Das kann schon sein. Aber das Wichtigste ist auch die Defensive. Man sieht bei diesem Turnier, dass es besonders schwer ist, ein 0:1 wieder aufzuholen. Wir hatten aber auch Glück gegen Holland, als van Persie die erste Möglichkeit vergeben hat. Das darf man nicht vergessen. So eine Chance kann ein Spiel entscheiden. Zuvor sind wir gegen Portugal 1:0 in Führung und gewinnen dann auch 1:0. Dass wir offensiv noch mehr Potential haben, das wissen wir. Aber es ist wichtig, dass wir nicht im ersten Spiel die Topform haben, sondern sie im Laufe des Turniers erreichen.

© DPA, Die Abwehrreihe steht: Lahm (rechts) und Holger Badstuber

Als gelernter Verteidiger kommt Ihnen diese Haltung doch sehr entgegen.

Nicht nur ich finde das sehr wichtig, sondern auch der Trainer. So haben wir uns die Fortschritte von Jahr zu Jahr erarbeitet. Jetzt ist klar, wie unser Stil ist. Dass wir eigentlich besser Fußball spielen können, wissen wir natürlich auch. Aber dennoch: Grundlegend ist, wie man sich defensiv verhält.

Vorliegende Daten:

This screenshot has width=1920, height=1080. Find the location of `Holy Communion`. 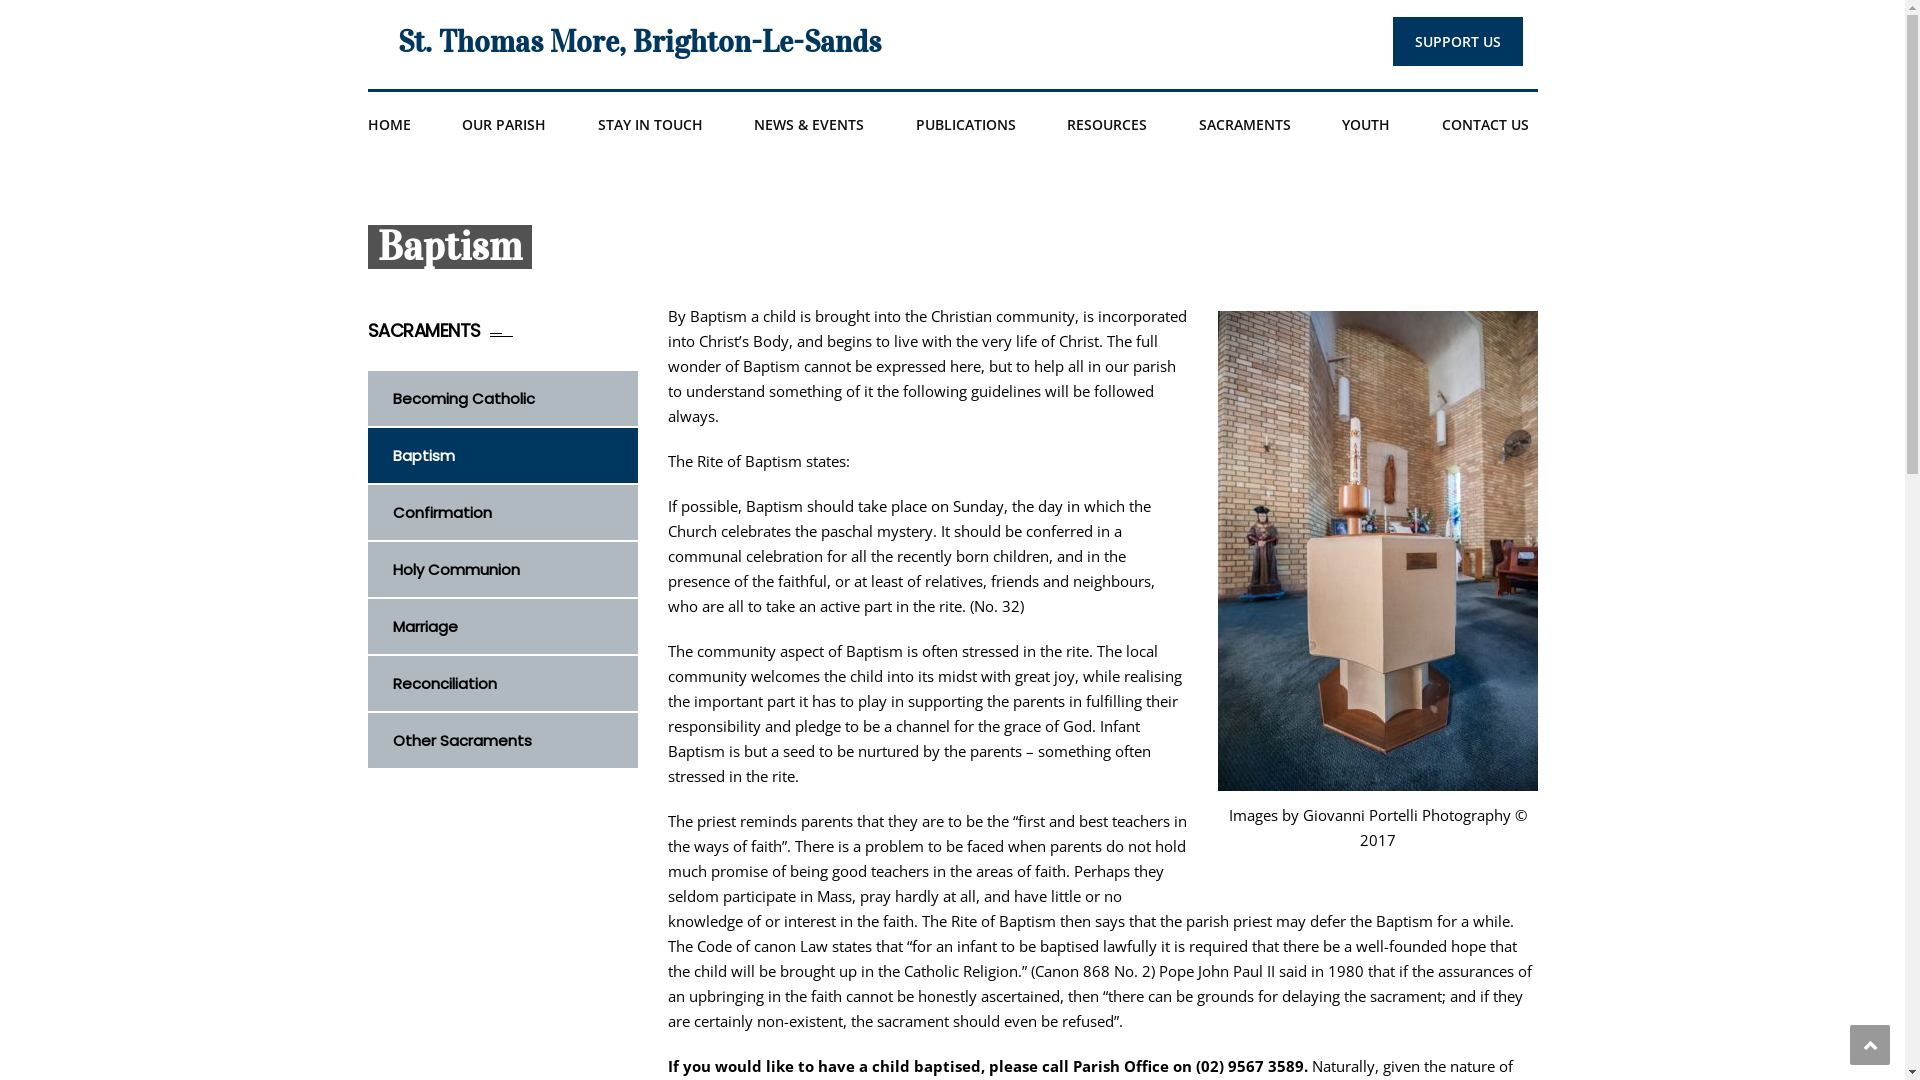

Holy Communion is located at coordinates (514, 570).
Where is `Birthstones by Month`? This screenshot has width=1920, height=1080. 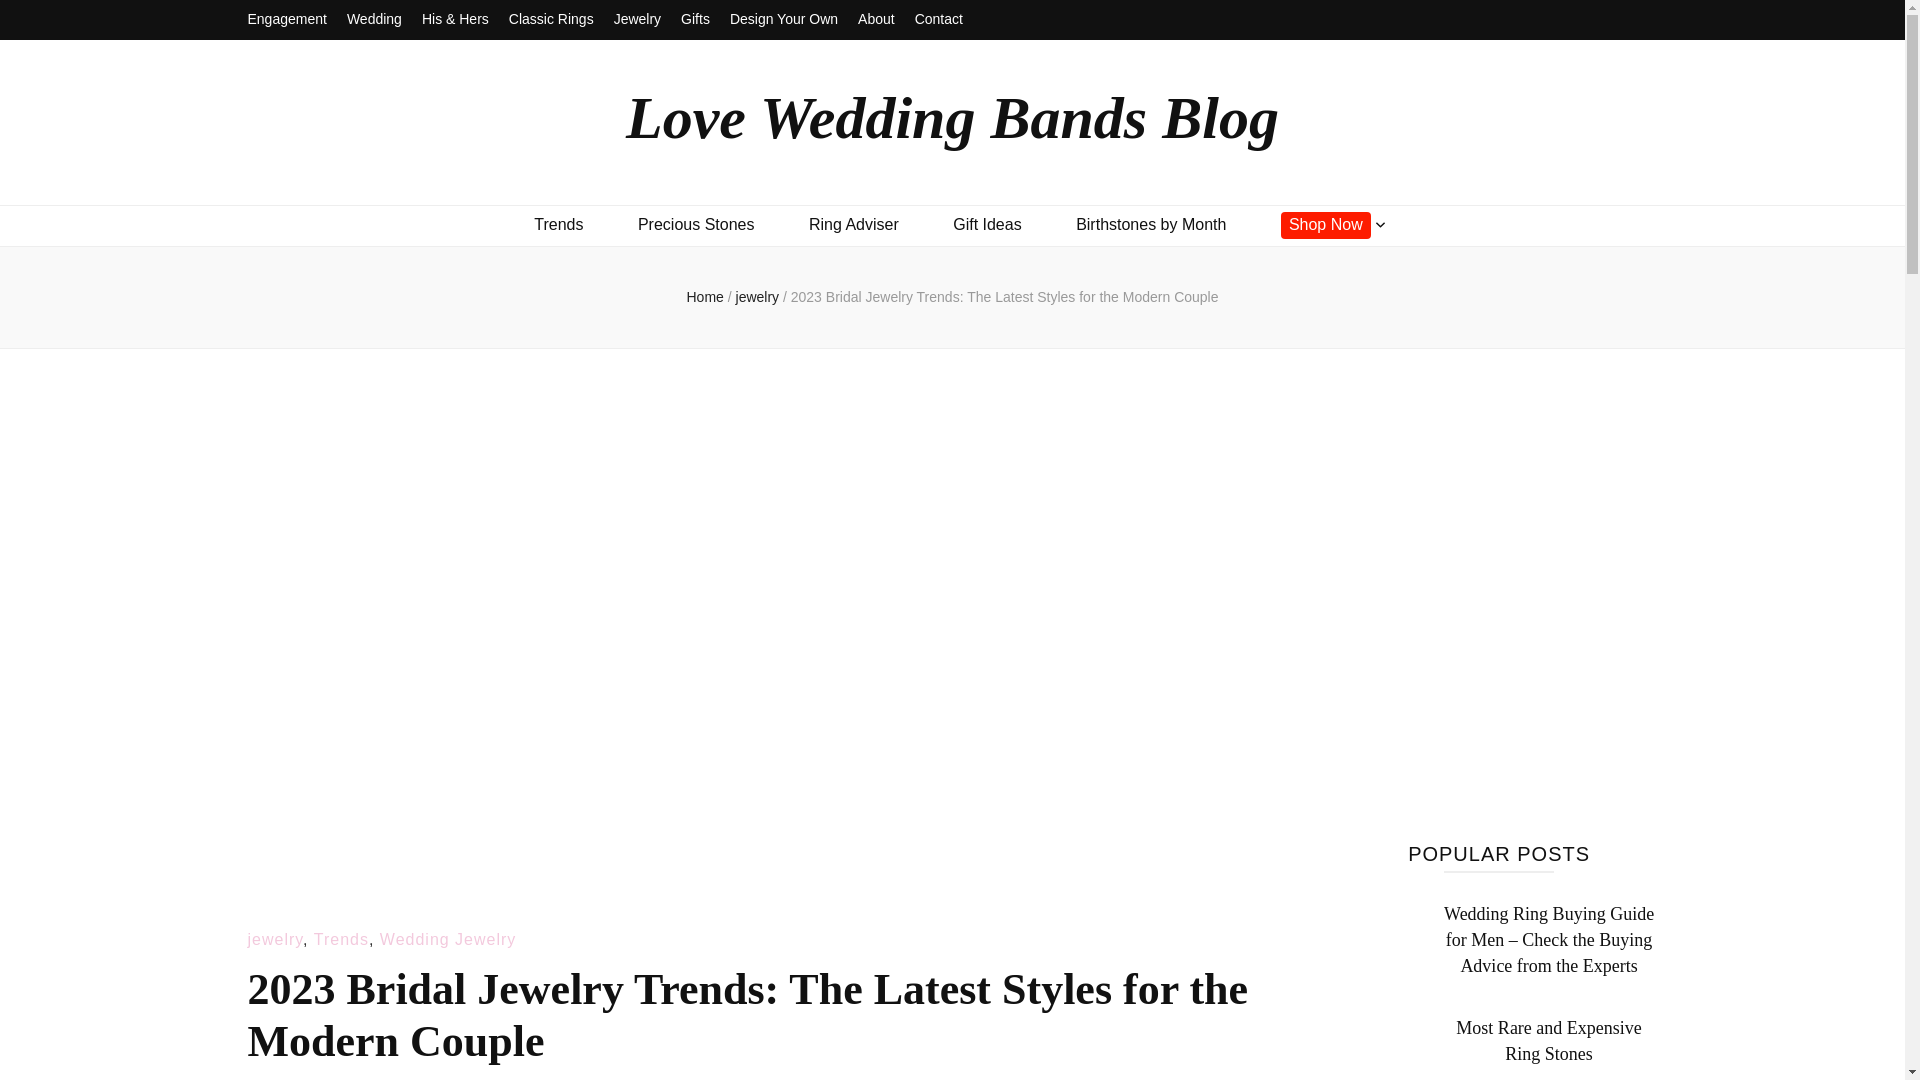
Birthstones by Month is located at coordinates (1150, 224).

Zu erledigen:
Beantworte drei Fragen zum Interviewauszug:
1. Wer hat gegen Holland die erste Möglichkeit vergeben?
2. Mit welchem Ergebnis endete das Spiel gegen Portugal?
3. Wer findet das defensive Verhalten außer dem Befragten ebenfalls sehr wichtig?

Die Antwort:
1. Van Persie
2. 1:0
3. Der Trainer